Warmer winters have thinned natural snowfall across the Dolomites, a UNESCO-listed mountain range, and organizers are increasingly depending on manufactured snow. Ski runs now thread over exposed rock and brown grass; where white slopes remain, they are often strips of artificial snow. Milan–Cortina 2026 was sold to voters and the international community on promises of sustainability and protection for fragile alpine habitats. On the ground, however, conservationists and many residents say the balance has tipped toward construction and commercialization: centuries-old forests felled for new venues, Alpine streams diverted to feed snow machines, and a wave of infrastructure that critics say urbanizes a once-rural landscape already strained by mass tourism.
Luigi Casanova, 70, who runs the local chapter of Mountain Wilderness, surveys a town ringed by cranes and calls Cortina “the Queen of Cement.” He points to a new bobsled track that winds down a mountainside where hundreds of ancient larch trees were removed to make way for concrete. Casanova and other opponents recall a striking protest: cellist Mario Brunello performing on a stool at the clearing as the larches crashed behind him — a visual symbol of what opponents call irreversible cultural and environmental loss.
The International Olympic Committee originally proposed holding sliding events in Innsbruck, Austria, where an existing track could have been used. Italy’s deputy prime minister and transport minister, Matteo Salvini, insisted the competitions remain on Italian soil, writing on X in February 2024 that “The Games must be Italian games” and accusing critics of trying to “sabotage” the effort.
Environmental organizations pushed back. A coalition of eight groups, including WWF Italia, reported they found “no evidence to certify the environmental sustainability” of projects pledged in Italy’s 2019 bid. One prominent worry is water for snowmaking: organizers estimate the Games will require about 84.8 million cubic feet of water — roughly equivalent to 380 Olympic swimming pools — to be pumped from rivers and streams. Activists from Open Olympics 2026 point to a black intake pipe on the Boite River that lifts water toward the slopes; official statements say the intake operates at about 25 gallons per second. Nearby, diesel generators run and exhaust hangs in the air.
Beyond water consumption, critics highlight a lack of thorough environmental review. Public documents show that more than 60 percent of the roughly 98 authorized projects lacked a completed full environmental assessment at the time of reporting. Activists call this omission the biggest cause for alarm, warning that piecemeal approvals without comprehensive study risk long-term harm to biodiversity, hydrology, and alpine ecosystems.
Simico, the state company overseeing Olympic infrastructure, did not reply to requests for details about sustainability claims. Organizers and government representatives counter that many existing venues are being reused, and that new roads, parking and facilities will deliver long-term benefits for local residents — improvements that, they say, will outlast the Games and support the community. But locals are divided: some welcome investment and jobs; others fear transformation of their town and loss of identity.

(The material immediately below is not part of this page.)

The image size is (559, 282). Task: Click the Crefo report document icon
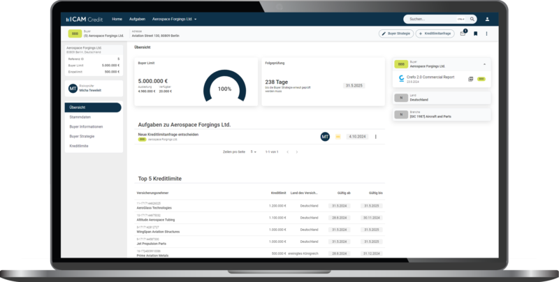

Roberta Zanna, leader of the municipal opposition in Cortina, says the scale of development was not what residents asked for. At a wood-paneled café she worries the town will lose its character. She and others point to the 1956 Winter Olympics — when Cortina last hosted — as a contrast: then, tourists largely arrived by train, little new paving was required, and events relied on natural snow. Today’s approach, they argue, is built for a warmer climate and a different tourism model.
Tourism itself is already putting pressure on the Dolomites. Popular spots promoted on social media now draw crowds that overwhelm trails and parking. Lake Sorapis, a turquoise basin ringed by peaks, can see more than 2,000 visitors in a single high-season day, according to the mayor. Most visitors arrive by car, adding traffic and strain to local services.
In the town center, heritage hotels and small shops sit beneath cranes and construction banners; luxury brands and sponsors are visibly embedded in the landscape, with a Prada logo even affixed to a chairlift pylon above scant snow. For many activists, that branding signals priorities: visibility and development to service affluent tourism rather than protection of the natural environment.
The bobsled run has become an especially potent symbol. Built near town through patches of ancient forest, opponents say cutting the larch was an irreversible loss of old-growth trees, habitat and cultural memory. Supporters counter that the track brings events, attention and sporting infrastructure to Italy, arguing benefits for athletes and the regional economy. For opponents, though, the ecological and symbolic costs outweigh the promises.
Individually many of the almost 100 projects are modest renovations or upgrades; together they represent a sizable reshaping of infrastructure — new roads, parking lots, rebuilt venues and urban improvements. Simico maintains some works will improve daily life for residents, but critics fear the changes mainly serve incoming visitors and further expand a tourism model that already pushes the Dolomites to their limits.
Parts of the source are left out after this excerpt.